Nearly ten years ago the first specimens of a new group of painted Mycenaean sarcophagi, or larnakes, began to become known in Greece. They attracted immediate attention, and some disbelief. The group has not yet been studied as a whole, or evaluated as a relic of Aegean art, for the circumstances of discovery and dispersal have made close examination difficult. The scenes of mourning figures painted on them have considerable interest, however, and it seems timely to put together what is known about them in spite of the incomplete evidence. Once the larnakes become better known it will be a pleasurable task for scholars to relate them as harmoniously as possible to neighbouring monuments of Aegean painting and to the late Mycenaean environment which produced them.Until the discovery of these Greek larnakes, scholars rightly believed that the practice of using clay coffins for burial was essentially a Minoan one, not Mycenaean.
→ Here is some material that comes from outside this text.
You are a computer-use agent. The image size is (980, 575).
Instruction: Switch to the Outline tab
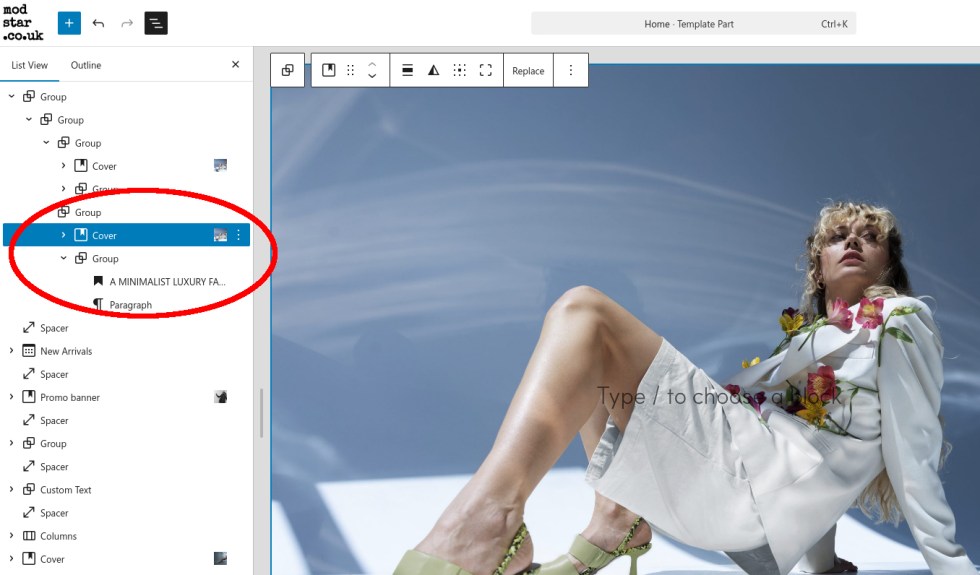point(86,65)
The great number of larnakes on display in the Herakleion Museum in Crete demonstrates how widespread larnax-burial was in the Late Minoan period, apparently gathering momentum after the destruction of the Cretan palaces. While the earliest terracotta larnakes known in Crete are as old as the latter part of the Early Minoan period, they were not used extensively among the middle classes until the fourteenth and thirteenth centuries B.C. The first preserved wooden coffins of Crete are found in chamber tombs of sea-captains and soldiers who died in the late fifteenth century. Perhaps they adapted the custom from Egypt in an age when relations between coastal Crete and the Nile Valley were particularly active. One of the coffins in the harbour cemetery of Katsaba near Knossos was painted blue; otherwise there are no traces of rich surface elaboration in the Egyptian fashion. As far as one can tell from the rotted condition of wood in the Aegean climate, the Minoans did not use external face masks, or gilding, but made simply carpentered containers for simple inhumations.